CDC will be 'doubling down' on education and training for all U.S. hospitals

MONDAY, Oct. 13, 2014 (HealthDay News) -- Federal and local health officials said Monday that they were re-examining infection-control efforts at the Dallas hospital where a nurse contracted Ebola while caring for America's first diagnosed victim of the deadly disease.

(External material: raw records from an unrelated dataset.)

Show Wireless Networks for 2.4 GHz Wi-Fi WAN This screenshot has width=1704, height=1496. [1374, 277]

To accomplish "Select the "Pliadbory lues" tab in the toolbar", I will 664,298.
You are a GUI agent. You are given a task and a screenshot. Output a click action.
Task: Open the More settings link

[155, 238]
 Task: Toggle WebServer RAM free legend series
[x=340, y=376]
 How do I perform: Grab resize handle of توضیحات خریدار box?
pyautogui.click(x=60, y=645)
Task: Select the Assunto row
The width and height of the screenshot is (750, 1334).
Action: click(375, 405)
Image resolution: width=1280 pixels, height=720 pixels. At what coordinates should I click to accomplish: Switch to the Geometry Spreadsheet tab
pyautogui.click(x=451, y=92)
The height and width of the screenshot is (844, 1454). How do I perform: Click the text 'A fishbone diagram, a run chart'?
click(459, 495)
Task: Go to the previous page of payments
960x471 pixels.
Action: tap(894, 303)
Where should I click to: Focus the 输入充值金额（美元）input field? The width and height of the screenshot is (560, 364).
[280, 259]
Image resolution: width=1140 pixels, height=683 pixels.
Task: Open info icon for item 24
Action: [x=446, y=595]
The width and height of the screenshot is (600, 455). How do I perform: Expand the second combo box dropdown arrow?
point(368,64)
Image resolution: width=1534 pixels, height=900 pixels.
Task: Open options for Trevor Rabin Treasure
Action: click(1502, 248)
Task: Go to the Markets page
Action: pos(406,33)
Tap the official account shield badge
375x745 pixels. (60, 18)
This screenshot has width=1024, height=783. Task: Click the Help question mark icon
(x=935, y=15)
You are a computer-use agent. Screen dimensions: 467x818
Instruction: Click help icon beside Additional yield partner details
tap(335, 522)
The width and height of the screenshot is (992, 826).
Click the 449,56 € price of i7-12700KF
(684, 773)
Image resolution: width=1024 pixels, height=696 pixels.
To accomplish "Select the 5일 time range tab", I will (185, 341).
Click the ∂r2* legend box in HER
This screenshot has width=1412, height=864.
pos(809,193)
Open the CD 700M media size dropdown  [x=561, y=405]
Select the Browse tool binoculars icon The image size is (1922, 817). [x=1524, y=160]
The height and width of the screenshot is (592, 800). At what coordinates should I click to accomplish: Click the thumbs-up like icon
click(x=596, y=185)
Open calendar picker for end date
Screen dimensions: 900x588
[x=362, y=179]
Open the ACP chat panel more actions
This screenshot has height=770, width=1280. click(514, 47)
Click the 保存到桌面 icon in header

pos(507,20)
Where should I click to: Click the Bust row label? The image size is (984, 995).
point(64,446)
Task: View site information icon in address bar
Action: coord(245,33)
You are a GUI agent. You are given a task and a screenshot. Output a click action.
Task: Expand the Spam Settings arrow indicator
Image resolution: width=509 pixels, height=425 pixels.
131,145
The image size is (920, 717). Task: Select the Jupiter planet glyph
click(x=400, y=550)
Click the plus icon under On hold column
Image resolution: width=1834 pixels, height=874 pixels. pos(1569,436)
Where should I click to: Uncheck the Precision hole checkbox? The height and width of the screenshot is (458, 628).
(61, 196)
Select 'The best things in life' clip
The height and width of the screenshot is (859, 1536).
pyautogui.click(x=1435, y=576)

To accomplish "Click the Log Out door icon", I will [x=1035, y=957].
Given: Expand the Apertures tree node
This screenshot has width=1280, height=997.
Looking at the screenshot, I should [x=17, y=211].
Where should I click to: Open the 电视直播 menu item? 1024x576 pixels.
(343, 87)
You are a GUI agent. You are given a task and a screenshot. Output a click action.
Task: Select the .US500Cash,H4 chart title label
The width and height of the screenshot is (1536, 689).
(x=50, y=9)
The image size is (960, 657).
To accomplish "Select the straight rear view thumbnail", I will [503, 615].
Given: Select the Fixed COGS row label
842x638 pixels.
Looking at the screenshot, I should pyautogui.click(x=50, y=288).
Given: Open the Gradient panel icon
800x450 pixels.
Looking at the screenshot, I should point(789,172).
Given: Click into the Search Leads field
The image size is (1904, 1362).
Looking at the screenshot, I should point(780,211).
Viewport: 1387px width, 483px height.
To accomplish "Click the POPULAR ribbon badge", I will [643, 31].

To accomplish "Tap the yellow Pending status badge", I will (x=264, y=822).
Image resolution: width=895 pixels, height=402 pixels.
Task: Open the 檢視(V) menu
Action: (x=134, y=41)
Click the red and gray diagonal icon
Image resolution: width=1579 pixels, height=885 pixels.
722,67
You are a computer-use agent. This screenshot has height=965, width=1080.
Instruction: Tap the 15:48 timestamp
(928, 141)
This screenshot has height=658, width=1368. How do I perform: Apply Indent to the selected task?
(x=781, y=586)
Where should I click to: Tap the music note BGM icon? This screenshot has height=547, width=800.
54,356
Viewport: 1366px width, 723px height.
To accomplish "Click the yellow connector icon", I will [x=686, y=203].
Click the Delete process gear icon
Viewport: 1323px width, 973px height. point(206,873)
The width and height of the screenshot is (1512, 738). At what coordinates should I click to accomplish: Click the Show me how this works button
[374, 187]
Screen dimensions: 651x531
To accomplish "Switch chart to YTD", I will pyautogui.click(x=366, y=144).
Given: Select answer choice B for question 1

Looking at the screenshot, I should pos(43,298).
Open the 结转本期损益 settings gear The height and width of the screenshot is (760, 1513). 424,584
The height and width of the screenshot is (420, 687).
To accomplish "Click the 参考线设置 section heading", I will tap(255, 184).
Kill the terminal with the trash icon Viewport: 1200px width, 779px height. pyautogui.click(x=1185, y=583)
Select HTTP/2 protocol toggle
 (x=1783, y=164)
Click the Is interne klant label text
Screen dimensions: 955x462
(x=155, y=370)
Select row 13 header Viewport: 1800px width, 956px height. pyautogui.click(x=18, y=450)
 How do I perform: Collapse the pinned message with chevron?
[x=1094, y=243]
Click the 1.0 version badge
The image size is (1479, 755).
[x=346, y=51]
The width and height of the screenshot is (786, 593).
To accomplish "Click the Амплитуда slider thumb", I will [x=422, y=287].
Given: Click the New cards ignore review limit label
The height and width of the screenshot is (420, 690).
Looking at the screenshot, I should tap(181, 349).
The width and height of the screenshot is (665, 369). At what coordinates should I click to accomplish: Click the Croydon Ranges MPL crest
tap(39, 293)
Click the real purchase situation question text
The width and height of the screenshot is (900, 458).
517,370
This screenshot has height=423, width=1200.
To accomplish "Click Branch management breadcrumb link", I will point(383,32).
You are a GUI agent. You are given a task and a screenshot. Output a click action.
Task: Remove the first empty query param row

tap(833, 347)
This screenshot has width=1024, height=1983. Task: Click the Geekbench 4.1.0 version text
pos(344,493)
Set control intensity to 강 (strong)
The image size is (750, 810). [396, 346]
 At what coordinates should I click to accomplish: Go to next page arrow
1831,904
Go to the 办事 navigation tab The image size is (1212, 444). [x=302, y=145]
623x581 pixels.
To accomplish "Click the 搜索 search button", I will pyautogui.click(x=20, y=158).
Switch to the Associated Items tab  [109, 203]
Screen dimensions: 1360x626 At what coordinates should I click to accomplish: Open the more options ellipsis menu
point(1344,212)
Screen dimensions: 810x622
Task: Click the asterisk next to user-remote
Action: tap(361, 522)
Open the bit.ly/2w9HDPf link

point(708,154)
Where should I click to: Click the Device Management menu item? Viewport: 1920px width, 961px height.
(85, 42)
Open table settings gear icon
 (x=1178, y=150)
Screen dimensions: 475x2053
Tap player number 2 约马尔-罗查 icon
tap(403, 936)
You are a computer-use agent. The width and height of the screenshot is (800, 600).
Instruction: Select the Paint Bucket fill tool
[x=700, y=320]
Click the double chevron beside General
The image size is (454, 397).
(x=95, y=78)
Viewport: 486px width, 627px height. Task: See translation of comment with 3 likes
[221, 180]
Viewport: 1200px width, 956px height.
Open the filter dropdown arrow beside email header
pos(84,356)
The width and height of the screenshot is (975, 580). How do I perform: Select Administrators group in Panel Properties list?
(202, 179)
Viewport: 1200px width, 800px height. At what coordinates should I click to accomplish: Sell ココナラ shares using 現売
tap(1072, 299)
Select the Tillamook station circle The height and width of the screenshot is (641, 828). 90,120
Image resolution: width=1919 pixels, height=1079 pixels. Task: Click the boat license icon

During a late-morning news briefing, U.S. Centers for Disease Control and Prevention Director Thomas Frieden, M.D., reiterated that the CDC believes that its Ebola infection-control procedures are effective in preventing exposure to the virus. But public health officials are examining the steps taken at Texas Health Presbyterian to see if the guidelines can be improved. Those steps, Frieden said, include: (1) reviewing how hospital staff handle and apply protective gear, and retraining workers how to do it safely; (2) requiring a "buddy system," in which someone donning protective equipment has a colleague watching to make sure it's done right; (3) weighing more liberal use of an antiviral agent that now is sprayed over the gloves of workers as they leave the isolation ward; and (4) considering different types of protective equipment to figure out which are easiest to put on and take off.

Officials are particularly focusing on the risks that health care workers face when coming out of an isolation ward wearing potentially contaminated protective gear. "One thing we've found is that sometimes health care workers may think more is better, so they may put on additional sets of gloves or additional coverings," Frieden said. "That may actually end up paradoxically making things less, rather than more, safe because it is so difficult to remove those layers."

In the days to come, the CDC will be "doubling down" on education and training in infection control and diagnosis of Ebola in all U.S. hospitals. "It's very important that every hospital be prepared to diagnose someone with Ebola," Frieden said, noting that anyone who has a fever or other symptoms should be grilled about their travel history, and isolated if they've been to Guinea, Liberia, or Sierra Leone within the past three weeks.